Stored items
++++++
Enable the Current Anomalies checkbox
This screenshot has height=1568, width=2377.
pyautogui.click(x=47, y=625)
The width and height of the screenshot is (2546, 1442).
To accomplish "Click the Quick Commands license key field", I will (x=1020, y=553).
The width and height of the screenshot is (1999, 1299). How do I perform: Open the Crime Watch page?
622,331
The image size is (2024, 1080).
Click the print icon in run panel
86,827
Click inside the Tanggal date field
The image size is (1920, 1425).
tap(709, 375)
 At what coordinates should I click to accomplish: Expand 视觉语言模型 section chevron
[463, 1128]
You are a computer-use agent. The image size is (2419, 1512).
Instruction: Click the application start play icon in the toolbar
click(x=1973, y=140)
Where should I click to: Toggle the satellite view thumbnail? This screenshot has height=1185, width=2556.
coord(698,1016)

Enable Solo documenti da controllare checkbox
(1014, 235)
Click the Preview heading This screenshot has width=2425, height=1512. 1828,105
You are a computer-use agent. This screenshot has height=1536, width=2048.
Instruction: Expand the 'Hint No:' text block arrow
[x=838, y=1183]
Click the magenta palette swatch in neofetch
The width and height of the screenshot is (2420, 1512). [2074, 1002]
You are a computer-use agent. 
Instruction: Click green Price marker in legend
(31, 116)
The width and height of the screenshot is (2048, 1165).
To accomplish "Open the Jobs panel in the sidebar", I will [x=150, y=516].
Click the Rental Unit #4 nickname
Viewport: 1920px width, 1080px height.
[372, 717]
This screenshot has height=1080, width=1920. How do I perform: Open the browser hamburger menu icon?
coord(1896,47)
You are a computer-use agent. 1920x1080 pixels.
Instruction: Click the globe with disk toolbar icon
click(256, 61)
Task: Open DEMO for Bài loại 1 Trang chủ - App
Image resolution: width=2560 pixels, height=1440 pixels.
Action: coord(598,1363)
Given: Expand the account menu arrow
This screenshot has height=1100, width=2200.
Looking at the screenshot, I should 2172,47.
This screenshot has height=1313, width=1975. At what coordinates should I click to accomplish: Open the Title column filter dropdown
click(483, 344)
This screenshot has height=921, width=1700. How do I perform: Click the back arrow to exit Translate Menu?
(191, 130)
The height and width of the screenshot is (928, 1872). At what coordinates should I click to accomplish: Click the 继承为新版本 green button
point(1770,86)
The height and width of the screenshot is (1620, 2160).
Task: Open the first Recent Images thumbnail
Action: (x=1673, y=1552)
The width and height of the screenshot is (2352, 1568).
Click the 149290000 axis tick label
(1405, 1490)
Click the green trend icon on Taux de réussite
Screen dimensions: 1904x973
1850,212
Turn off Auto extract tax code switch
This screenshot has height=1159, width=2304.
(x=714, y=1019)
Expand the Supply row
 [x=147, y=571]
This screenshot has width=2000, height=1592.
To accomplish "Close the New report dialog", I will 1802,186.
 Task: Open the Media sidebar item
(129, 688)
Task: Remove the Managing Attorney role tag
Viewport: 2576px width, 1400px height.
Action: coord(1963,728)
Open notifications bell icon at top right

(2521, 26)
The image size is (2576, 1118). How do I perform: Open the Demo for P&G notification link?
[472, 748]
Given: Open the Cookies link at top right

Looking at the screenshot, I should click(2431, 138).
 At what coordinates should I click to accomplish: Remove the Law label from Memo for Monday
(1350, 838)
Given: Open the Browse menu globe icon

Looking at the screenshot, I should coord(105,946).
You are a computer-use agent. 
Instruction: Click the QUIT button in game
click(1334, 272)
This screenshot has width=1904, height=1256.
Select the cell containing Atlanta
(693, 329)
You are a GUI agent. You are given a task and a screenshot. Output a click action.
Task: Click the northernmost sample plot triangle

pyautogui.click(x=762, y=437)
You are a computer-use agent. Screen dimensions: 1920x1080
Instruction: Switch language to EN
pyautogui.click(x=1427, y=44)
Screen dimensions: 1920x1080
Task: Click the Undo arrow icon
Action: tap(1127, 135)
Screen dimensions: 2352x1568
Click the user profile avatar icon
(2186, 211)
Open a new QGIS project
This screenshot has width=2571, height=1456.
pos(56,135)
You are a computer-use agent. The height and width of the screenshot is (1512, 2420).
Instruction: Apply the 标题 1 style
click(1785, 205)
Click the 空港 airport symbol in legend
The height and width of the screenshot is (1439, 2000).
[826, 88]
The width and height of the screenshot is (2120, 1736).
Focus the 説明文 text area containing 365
++++++
(What is required):
Write out each line above that contains the word "computer".

(Task result):
You are a computer-use agent. The image size is (2419, 1512).
You are a computer-use agent. This screenshot has height=1536, width=2048.
You are a computer-use agent. 
You are a computer-use agent. 1920x1080 pixels.
You are a computer-use agent. 
You are a computer-use agent. Screen dimensions: 1920x1080
You are a computer-use agent. The height and width of the screenshot is (1512, 2420).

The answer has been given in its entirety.